STATE v. T.S., 151 Wn. App. 1039 (2009)

THE STATE OF WASHINGTON, Respondent, v. T.S., Appellant.

No. 61918-7-I.The Court of Appeals of Washington, Division One.
August 10, 2009.

[EDITOR’S NOTE: This case is unpublished as indicated by the issuing court.]

Appeal from a judgment of the Superior Court for King County, No. 07-8-04247-6, Darrell E. Phillipson, J. Pro Tem., entered May 27, 2008.

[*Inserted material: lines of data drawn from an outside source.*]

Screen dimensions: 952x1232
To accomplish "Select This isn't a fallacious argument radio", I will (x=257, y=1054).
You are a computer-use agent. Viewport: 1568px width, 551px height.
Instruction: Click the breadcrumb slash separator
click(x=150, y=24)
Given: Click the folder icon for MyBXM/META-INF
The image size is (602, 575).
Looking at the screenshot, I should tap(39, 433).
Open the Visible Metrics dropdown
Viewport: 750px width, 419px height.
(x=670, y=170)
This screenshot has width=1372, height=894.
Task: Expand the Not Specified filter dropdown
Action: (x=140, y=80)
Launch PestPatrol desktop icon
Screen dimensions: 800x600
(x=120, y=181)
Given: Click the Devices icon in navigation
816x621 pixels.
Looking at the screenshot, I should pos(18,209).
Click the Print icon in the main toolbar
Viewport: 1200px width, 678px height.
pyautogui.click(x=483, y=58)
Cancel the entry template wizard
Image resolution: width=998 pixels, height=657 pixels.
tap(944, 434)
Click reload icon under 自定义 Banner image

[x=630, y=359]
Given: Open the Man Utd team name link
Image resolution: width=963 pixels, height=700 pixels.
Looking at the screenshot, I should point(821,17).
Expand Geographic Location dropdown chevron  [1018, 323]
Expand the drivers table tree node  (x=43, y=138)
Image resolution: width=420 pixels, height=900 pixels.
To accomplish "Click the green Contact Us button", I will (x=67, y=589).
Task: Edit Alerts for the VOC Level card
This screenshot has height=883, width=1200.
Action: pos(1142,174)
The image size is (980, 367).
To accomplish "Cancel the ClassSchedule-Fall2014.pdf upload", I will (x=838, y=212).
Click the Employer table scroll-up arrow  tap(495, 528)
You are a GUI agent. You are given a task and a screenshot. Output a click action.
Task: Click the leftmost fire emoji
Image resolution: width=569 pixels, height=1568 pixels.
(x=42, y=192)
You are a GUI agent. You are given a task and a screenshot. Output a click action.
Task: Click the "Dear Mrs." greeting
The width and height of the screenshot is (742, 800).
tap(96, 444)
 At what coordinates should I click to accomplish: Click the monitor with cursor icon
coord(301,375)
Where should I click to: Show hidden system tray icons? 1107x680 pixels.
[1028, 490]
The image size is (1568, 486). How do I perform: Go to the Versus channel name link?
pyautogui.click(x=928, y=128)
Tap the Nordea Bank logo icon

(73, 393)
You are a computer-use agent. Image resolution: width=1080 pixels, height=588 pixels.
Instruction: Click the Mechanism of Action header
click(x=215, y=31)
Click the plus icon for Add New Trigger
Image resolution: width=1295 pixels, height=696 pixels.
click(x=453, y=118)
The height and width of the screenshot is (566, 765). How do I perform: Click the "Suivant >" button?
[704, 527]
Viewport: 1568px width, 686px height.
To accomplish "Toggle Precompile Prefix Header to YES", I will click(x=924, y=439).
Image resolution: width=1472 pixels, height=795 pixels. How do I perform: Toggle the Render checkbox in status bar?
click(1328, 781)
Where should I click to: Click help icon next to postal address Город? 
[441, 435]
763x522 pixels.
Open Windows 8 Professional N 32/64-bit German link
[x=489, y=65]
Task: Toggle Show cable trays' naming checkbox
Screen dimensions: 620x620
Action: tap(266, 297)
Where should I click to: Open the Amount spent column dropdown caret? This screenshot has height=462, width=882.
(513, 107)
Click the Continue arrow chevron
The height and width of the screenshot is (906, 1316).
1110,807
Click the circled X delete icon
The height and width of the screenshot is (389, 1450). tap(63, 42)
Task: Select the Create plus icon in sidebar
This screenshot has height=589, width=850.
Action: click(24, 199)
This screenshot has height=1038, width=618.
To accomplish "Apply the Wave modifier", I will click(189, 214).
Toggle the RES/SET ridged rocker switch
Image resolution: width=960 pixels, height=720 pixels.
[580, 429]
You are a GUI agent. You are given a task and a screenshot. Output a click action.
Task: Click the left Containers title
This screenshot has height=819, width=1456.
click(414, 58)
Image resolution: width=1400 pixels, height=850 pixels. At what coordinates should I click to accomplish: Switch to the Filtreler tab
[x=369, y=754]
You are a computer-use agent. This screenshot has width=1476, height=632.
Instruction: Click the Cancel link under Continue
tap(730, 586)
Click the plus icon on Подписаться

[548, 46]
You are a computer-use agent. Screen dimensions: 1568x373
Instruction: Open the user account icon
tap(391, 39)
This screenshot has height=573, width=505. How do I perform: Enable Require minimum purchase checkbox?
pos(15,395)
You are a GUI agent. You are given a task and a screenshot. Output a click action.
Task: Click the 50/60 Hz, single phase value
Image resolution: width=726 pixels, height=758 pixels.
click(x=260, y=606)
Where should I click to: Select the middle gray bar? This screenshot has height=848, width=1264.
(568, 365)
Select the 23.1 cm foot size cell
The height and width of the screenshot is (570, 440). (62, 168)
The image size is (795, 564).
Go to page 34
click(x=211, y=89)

Affirmed by unpublished opinion per Grosse, J., concurred in by Ellington and Lau, JJ.

GROSSE, J.

The admission of evidence of the fact of an out-of-court complaint by a victim of a sexual assault, if relevant, is not necessarily error. Here, the trial court’s admission of evidence of the fact of the victim’s complaint of sexual assault to his parents was not an abuse of discretion. Any issue as to the timeliness of the victim’s complaint went to the weight of that evidence. Moreover, any error in the admission of the evidence was harmless given that the victim testified at trial and that testimony was corroborated. We affirm the trial court.

FACTS
T.S., born November 9, 1992, was charged with one count of first degree rape of a child. The victim was T.S.’s younger brother, T.J. Prior to trial, the State moved to admit T.J.’s disclosures to his parents under the fact of complaint exception to the hearsay rule. T.S. objected on the ground that T.J.’s complaint was made over a year after the incidents and thus was not timely. The trial court ruled that evidence of the fact of T.J.’s complaint was admissible, but not evidence of the details of his complaint.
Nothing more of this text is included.